「通算加入者等期間」「通算拠出期間」とイデコ・企業型DCの「加入者期間」の違い

確定拠出年金における「通算加入者等期間」と移換時の通算

確定拠出年金における「通算加入者等期間」とは個人型DC(iDeCo)又は企業型DCの加入者期間(後半で記載)又は運用指図者であった期間です。退職金や確定給付企業年金等の資産を移換した場合は、移換額に係る勤続(加入)期間も通算されます(重複算入不可)。ただし「その者が六十歳に達した日の前日が属する月以前の期間に限る」(確定拠出年金法33条2項)(※)ため、60歳以降の期間は算入されません。

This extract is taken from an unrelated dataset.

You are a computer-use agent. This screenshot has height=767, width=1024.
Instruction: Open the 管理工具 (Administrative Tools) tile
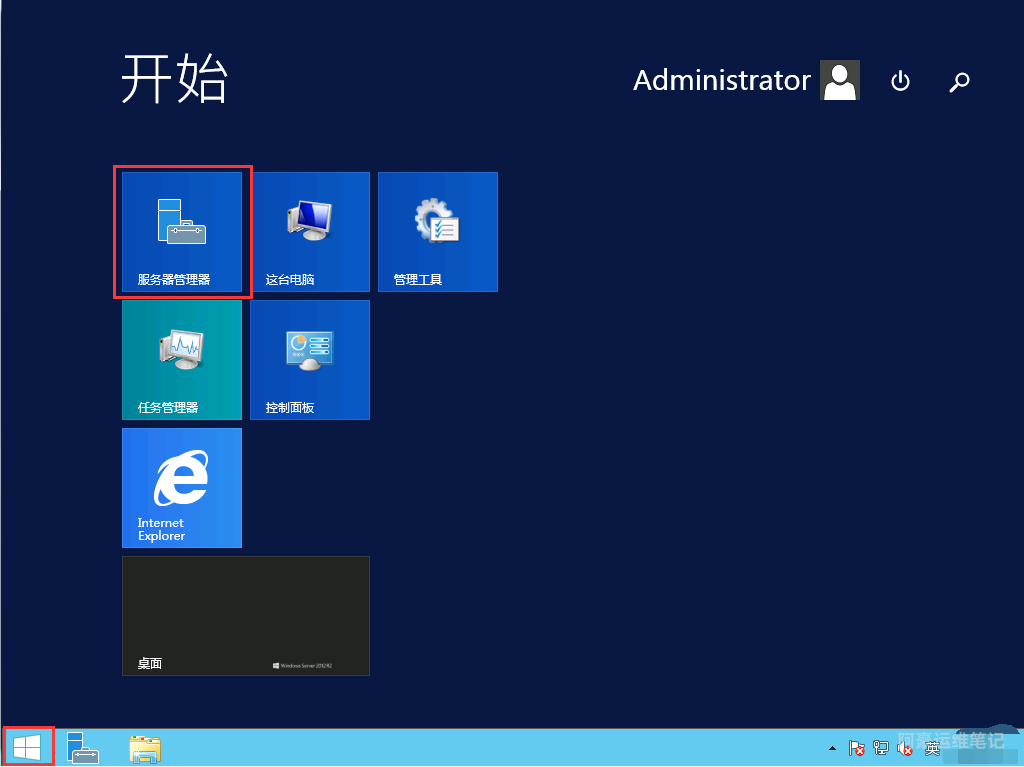(x=438, y=232)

※ 厚生労働省の解釈は、平成28年までは「60歳に達した日の前日が属する月(60歳到達月)については、これを算入しないという年金各法における通例的な取扱い」だったようですが、平成29年1月より「60歳到達月を算入する取扱い」に改められました(厚生労働省サイト第18回社会保障審議会企業年金部会資料8「確定拠出年金に係る勤続年数及び通算加入者等期間の拡大について」参照)。部会資料の「60歳到達月」の定義もわかりにくいのですが、法33条2項を日本語通り解釈する取扱いに収束したものと思われます。

記録のみ有する者の通算加入者等期間の通算

確定拠出年金の資産がなくなると資産の移換はできなくなりますが、資産がなくなった理由によっては申し出により(注)通算加入者等期間を通算できる場合があります。
(注)平成30年5月の法改正で資産移換については自動的に移換されるケースが拡大されましたが、記録のみ有する者の記録の通算は自動化が進みませんでした。

通算できるケース(例)

・企業型DCの資産が全額事業主に返還された場合「事業主掛金の事業主返還」参照)
・確定拠出年金の資産が事務費の控除によりなくなった場合
・確定拠出年金以外の制度への移換により資産がなくなった場合(運用指図者期間部分)

通算できないケース(例)

・給付の受給により確定拠出年金の資産がなくなった場合
・確定拠出年金以外の制度への移換により確定拠出年金の資産がなくなった場合(移換先に引き継がれた加入者期間部分)

記録のみ有する者の通算加入者等期間の通算の申出時期

記録のみ有する者となった後、確定拠出年金の通算加入者等期間の通算を申し出ることができるのは、確定拠出年金の加入者となった時とされています。
ただし、記録の管理期限(記録のみ有する者となってから10年)を過ぎて申し出ても通算できないとされています。
(注)不都合がある場合は、記録があるうちに国民年金基金連合会や(記録関連)運営管理機関に相談しましょう。

確定拠出年金の通算加入者等期間を通算するメリット

老齢給付金の受給時期

通算加入者等期間を通算しなければ60歳に達したときの通算加入者等期間が10年未満になりそうな場合、通算することで老齢給付金を請求できる年齢が早まる可能性があります「確定拠出年金における給付(老齢・障害・死亡・脱退)と税」参照)

その他

一般に、老齢給付金(一時金)受給時の退職所得控除額を算出する際は、掛金を拠出した期間(または移換額のそれに準ずる期間)を勤続年数として算出します。記録のみとなった期間のうち掛金を拠出していた期間等の算入可否については明記されていないと思われますが、もし算入されるのであれば通算しておいた方が良いでしょう。

確定拠出年金の「加入者期間」

確定拠出年金の加入者期間は月単位で、「加入日」が属する月は算入し「加入者の資格を喪失した日「企業型DC加入者資格喪失時の選択肢」参照)」が属する月は算入しません。加入者期間(拠出中断月は除く)は老齢給付金(一時金)受給時の退職所得控除額算出にも用います「確定拠出年金の老齢給付金に係る退職所得控除額と退職所得の収入金額の収入すべき時期」参照)。加入者期間は60歳以降も算入できますが、60歳以降の加入者期間は通算加入者等期間(上記)には算入されません。

確定拠出年金の「通算拠出期間」

確定拠出年金の「通算拠出期間」は企業型DCの加入者期間と個人型DC(iDeCo)の加入者期間を合算した期間(※)で、脱退一時金の受給可否の判定に用います「確定拠出年金における脱退一時金の受給要件」参照)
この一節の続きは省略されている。